When Microsoft releases a new version of a library, some subset of users
upgrade instantly. They expect that all of their code to keep working. When we
break source compatability (something most teams NEVER do), we do it very
carefully. We only break things where there is a clear, large win and the
upgrade path is straightforward. Customers have complained when we do this
every single time because it is not what they inherently expect.

So now back to the original topic at hand: the "After all, we're all
consenting adults here." mentality. Yeah, that's great and all, but it
requires an incredible amount of discipline. See, for example, how the Django
project handles this:
<[http://code.djangoproject.com/wiki/BackwardsIncompatibleChan...](http://code.djangoproject.com/wiki/BackwardsIncompatibleChanges>).
Personally, I love doing things this way. However, consider a large non-
software company. They created some internal app and ran into a small bug or
shortcoming of a class library. They find out that the new version fixes their
problem, so they they upgrade. BAMN. 10 other things break. Ugh, oh. that's
not good. They already laid off the dev team that made this program, they have
one vendor making a couple quick fixes to handle their new 2010 business
rules. This used to work, why are you breaking me? I just want that one new
fix!

In order to prevent situations like this, you need to carefully monitor your
public surface area. This is why the _foo naming convention exists in Python.
It lets you say "We explicitly do not promise not to change this." Believe me,
if you make a type public or a method virtual, some one will instantiate it or
override it. I've seen it many times. If you didn't explicitly plan for them
to do that, you've still got a backwards compatability bug should you change
it. Even if you have it private, someone might call it with reflection and
STILL get annoyed when you break them, although this is far more rare.

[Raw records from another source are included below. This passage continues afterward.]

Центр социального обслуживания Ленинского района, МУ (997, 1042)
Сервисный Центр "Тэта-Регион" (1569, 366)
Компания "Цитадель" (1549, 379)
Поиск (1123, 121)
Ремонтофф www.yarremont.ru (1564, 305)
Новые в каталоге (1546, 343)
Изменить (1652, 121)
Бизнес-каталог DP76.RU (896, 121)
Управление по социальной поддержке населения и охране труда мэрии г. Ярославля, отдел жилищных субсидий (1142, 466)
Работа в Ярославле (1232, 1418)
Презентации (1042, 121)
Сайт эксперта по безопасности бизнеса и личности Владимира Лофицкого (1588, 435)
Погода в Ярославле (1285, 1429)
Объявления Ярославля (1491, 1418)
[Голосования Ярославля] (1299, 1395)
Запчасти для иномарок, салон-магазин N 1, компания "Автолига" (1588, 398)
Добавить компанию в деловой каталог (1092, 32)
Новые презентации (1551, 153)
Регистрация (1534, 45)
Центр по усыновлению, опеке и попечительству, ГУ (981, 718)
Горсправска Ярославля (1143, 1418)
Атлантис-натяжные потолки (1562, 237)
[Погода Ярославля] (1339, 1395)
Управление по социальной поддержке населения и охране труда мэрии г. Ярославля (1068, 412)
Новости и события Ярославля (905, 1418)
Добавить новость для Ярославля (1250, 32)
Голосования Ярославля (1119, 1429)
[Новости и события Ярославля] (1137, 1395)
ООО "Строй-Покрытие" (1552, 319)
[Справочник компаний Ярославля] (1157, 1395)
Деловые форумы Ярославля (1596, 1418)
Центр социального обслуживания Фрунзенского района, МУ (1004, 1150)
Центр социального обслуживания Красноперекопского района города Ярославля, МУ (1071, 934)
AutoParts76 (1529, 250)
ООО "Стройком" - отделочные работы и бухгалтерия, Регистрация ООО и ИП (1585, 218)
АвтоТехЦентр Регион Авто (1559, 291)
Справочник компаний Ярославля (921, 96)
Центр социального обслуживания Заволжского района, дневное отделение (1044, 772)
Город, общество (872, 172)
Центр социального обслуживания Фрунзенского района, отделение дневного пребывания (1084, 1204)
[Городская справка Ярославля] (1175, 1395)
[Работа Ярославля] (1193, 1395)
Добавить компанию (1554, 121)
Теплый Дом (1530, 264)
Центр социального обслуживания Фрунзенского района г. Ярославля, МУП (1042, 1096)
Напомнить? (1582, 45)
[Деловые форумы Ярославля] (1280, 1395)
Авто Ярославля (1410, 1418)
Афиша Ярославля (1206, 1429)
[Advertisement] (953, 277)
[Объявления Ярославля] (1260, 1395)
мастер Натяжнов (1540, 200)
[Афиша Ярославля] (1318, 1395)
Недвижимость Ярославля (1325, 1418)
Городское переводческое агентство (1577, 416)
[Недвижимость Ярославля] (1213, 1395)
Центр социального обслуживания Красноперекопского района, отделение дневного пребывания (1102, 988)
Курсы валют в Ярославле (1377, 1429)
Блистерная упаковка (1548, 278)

So in summary: this cultural distinction is a meaningful difference in
requirements between open source developers and commercial developers. The
respective languages have evolved to meet the needs of their respective
customers. One is not necessarily better than the other.

This is why C# 3 and Python are tied for my favorite language :-)

------
prodigal_erik
There's value in being able to tell the system "I do not want to do X. If I
seem to be doing X, it's a mistake, so please stop me." People really do make
mistakes, and there's nothing condescending about building a system to
accommodate that. That's why my car's steering wheel has an airbag rather than
a punji stick.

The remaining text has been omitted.